Reputation: 51
I'm new to hadoop and mapreduce. Could someone clarify the difference between a combiner and an in-mapper combiner or are they the same thing?
Upvotes: 5
Views: 8314
Reputation: 63259
You are probably already aware that a combiner is a process that runs locally on each Mapper machine to pre-aggregate data before it is shuffled across the network to the various cluster Reducers.
The in-mapper combiner takes this optimization a bit further: the aggregations do not even write to local disk: they occur in-memory in the Mapper itself.
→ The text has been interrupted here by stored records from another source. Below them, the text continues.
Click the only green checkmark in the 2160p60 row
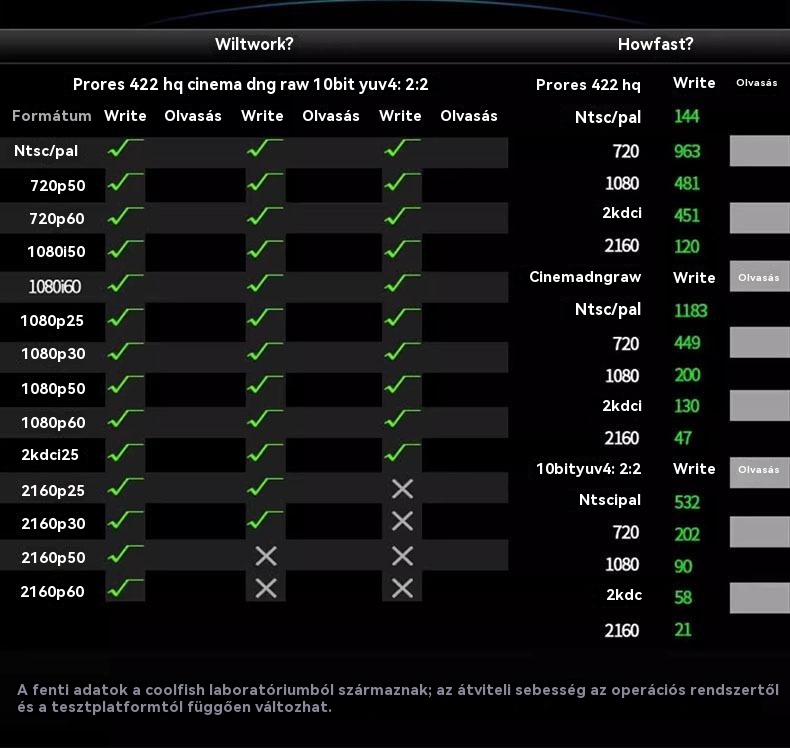This screenshot has width=790, height=748. point(125,588)
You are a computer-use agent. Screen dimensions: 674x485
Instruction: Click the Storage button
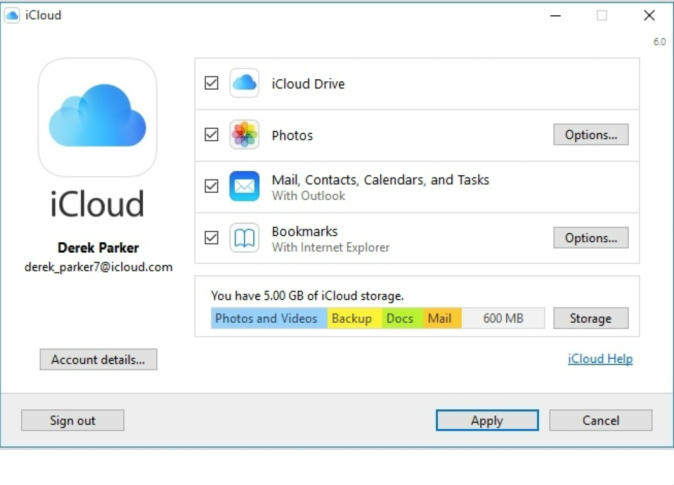coord(590,318)
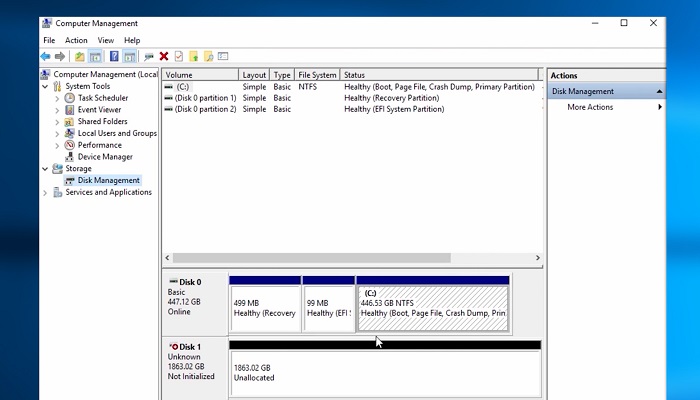Select the C: 446.53 GB NTFS partition
Image resolution: width=700 pixels, height=400 pixels.
pyautogui.click(x=432, y=307)
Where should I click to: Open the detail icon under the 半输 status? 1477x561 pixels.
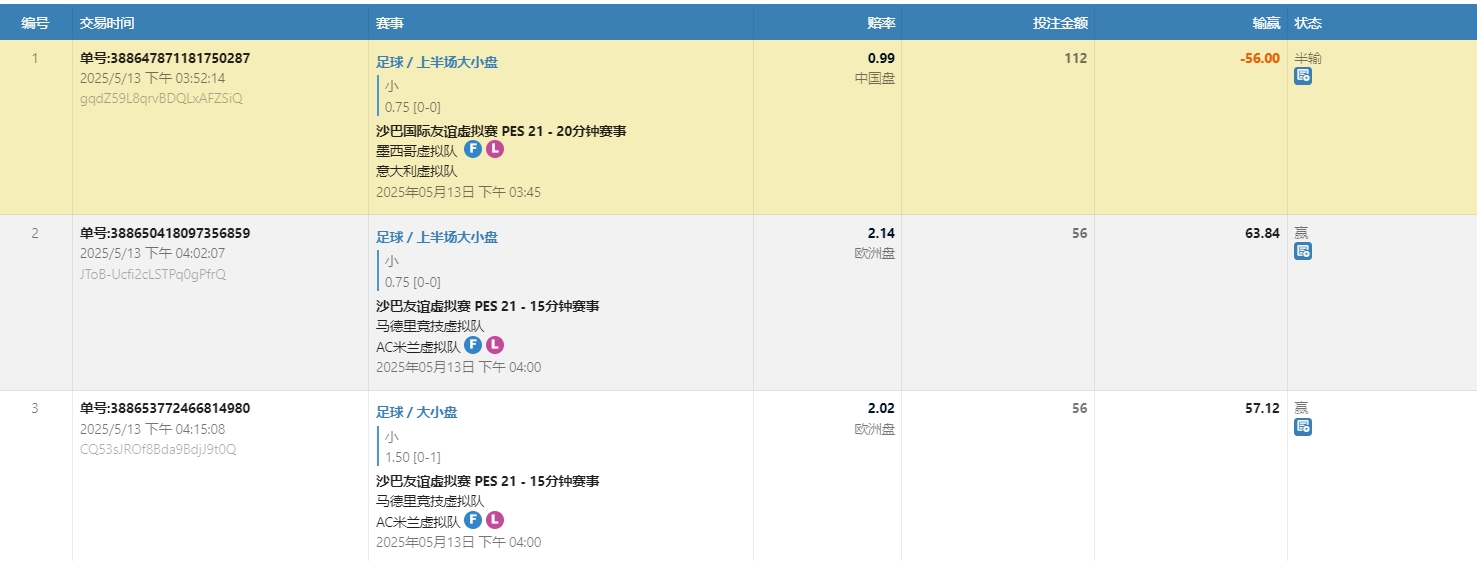point(1302,76)
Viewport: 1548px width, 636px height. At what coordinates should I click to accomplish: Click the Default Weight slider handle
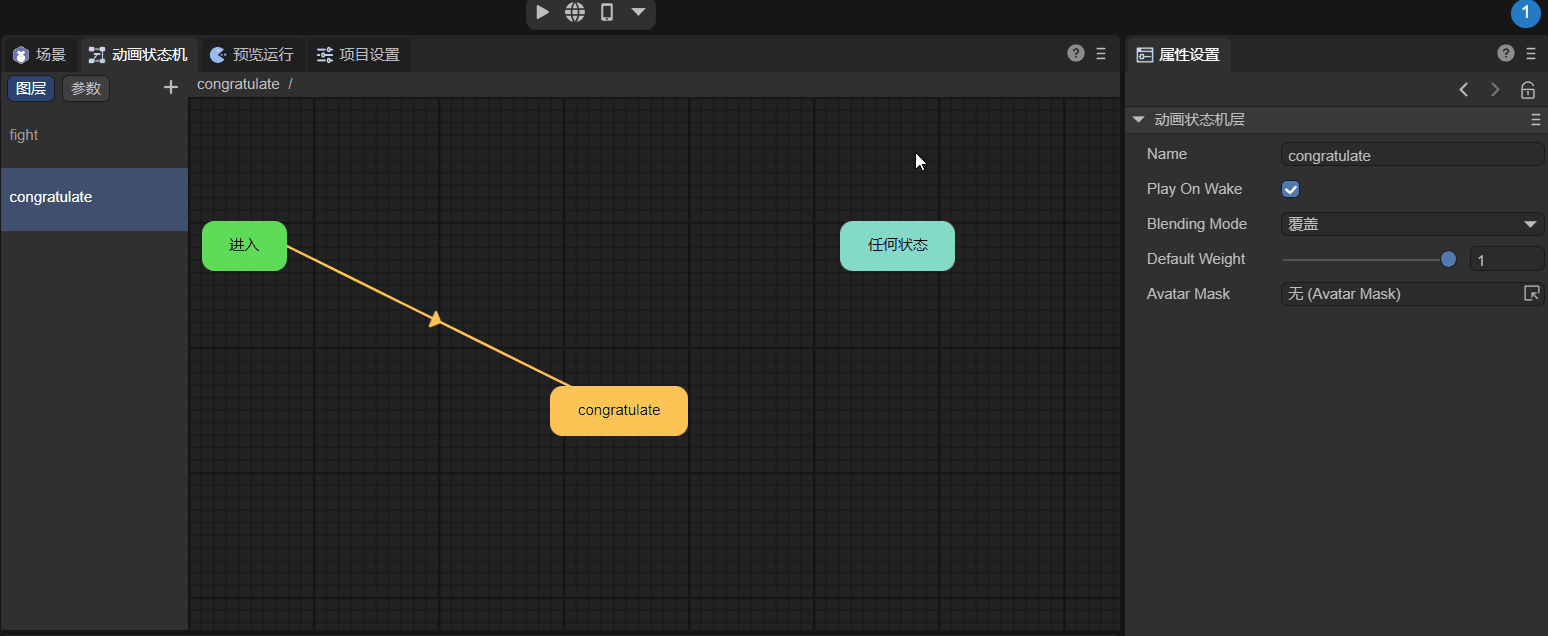[x=1448, y=259]
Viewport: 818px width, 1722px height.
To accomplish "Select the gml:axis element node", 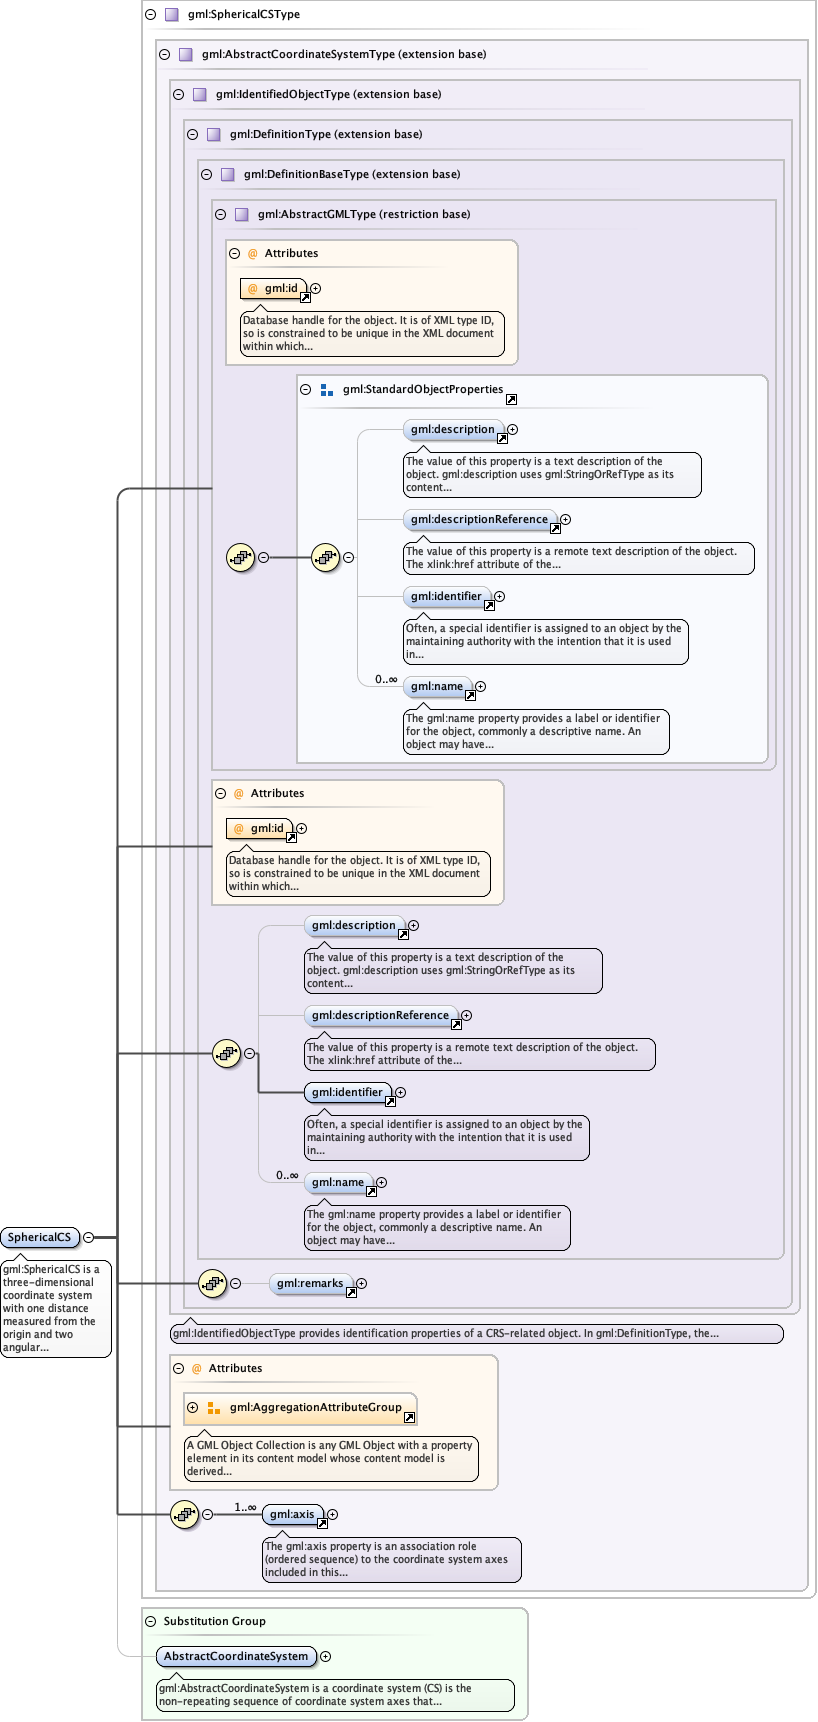I will 292,1514.
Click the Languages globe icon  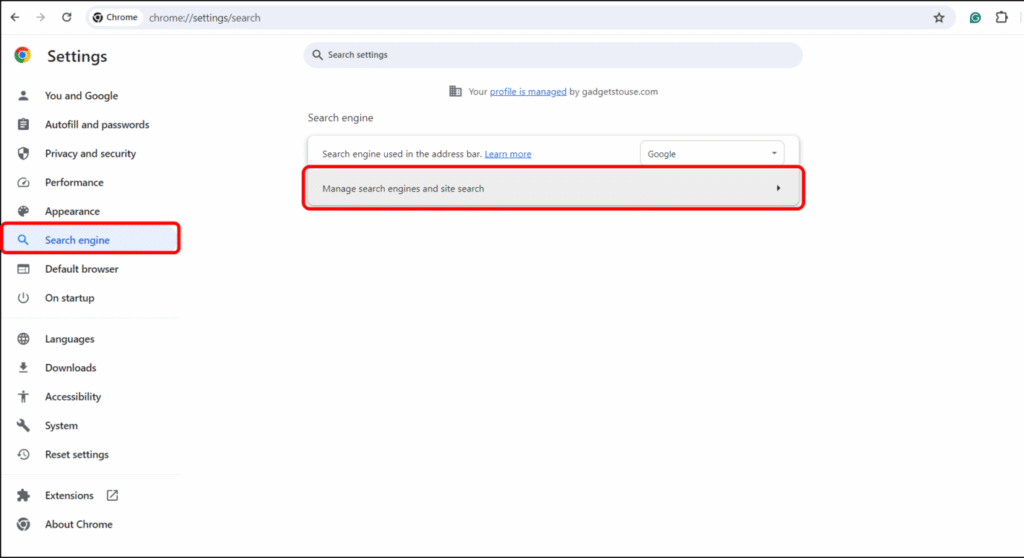24,339
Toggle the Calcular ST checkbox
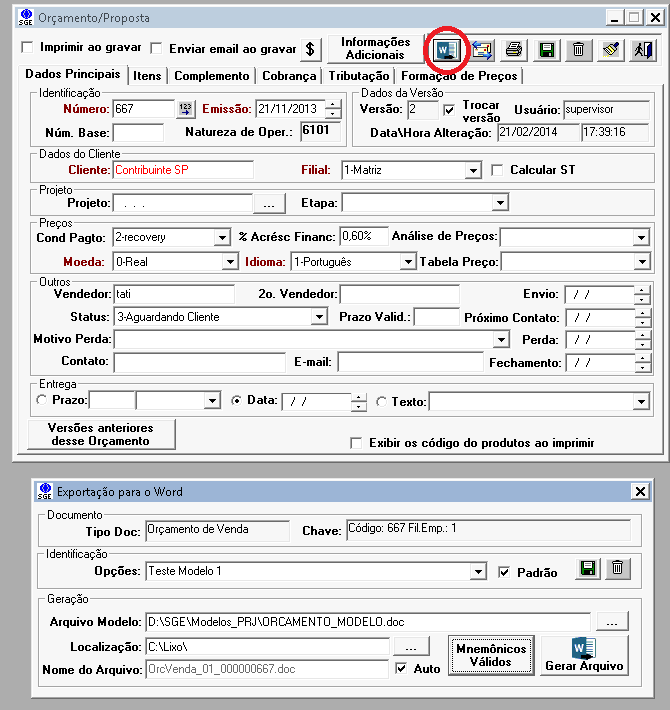670x710 pixels. coord(497,170)
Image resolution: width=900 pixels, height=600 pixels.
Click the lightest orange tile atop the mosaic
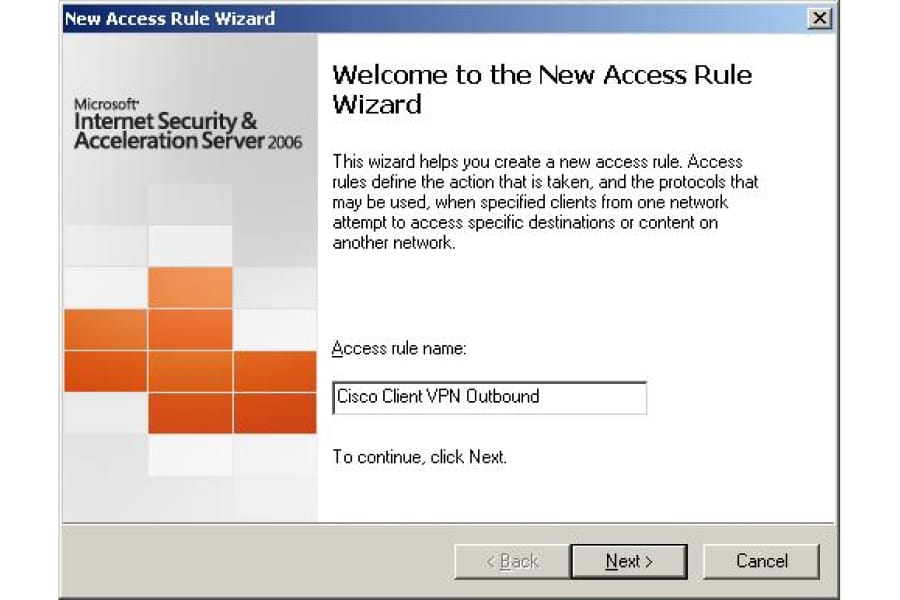[190, 287]
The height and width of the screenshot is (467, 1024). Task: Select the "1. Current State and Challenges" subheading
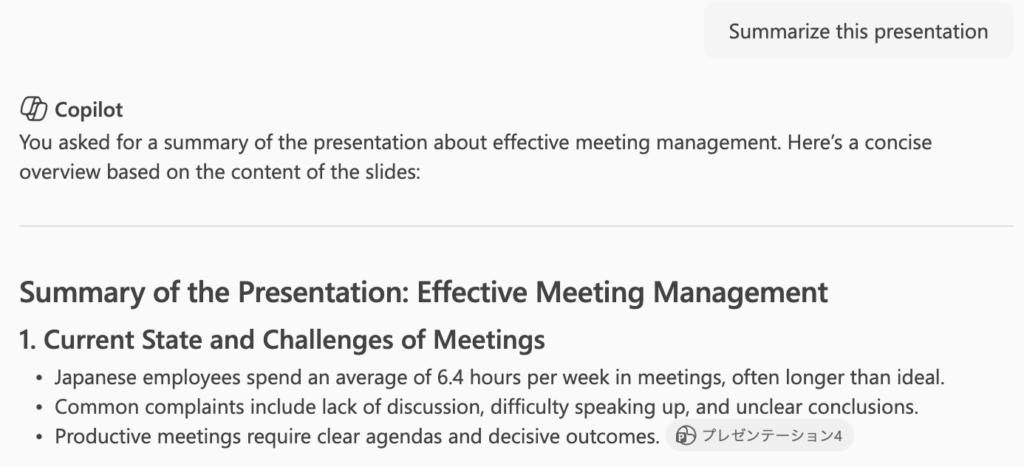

The in-mapper combiner does this by taking advantage of the setup() and cleanup() methods of
org.apache.hadoop.mapreduce.Mapper
to create an in-memory map along the following lines:
Map<LongWritable, Text> inmemMap = null
protected void setup(Mapper.Context context) throws IOException, InterruptedException {
inmemMap = new Map<LongWritable, Text>();
}
Then during each map() invocation you add values to than in memory map (instead of calling context.write() on each value. Finally the Map/Reduce framework will automatically call:
protected void cleanup(Mapper.Context context) throws IOException, InterruptedException {
for (LongWritable key : inmemMap.keySet()) {
Text myAggregatedText = doAggregation(inmemMap.get(key))// do some aggregation on
the inmemMap.
context.write(key, myAggregatedText);
}
}
Notice that instead of calling context.write() every time, you add entries to the in-memory map. Then in the cleanup() method you call context.write() but with the condensed/pre-aggregated results from your in-memory map . Therefore your local map output spool files (that will be read by the reducers) will be much smaller.
In both cases - both in memory and external combiner - you gain the benefits of less network traffic to the reducers due to smaller map spool files. That also decreases the reducer processing.
Upvotes: 6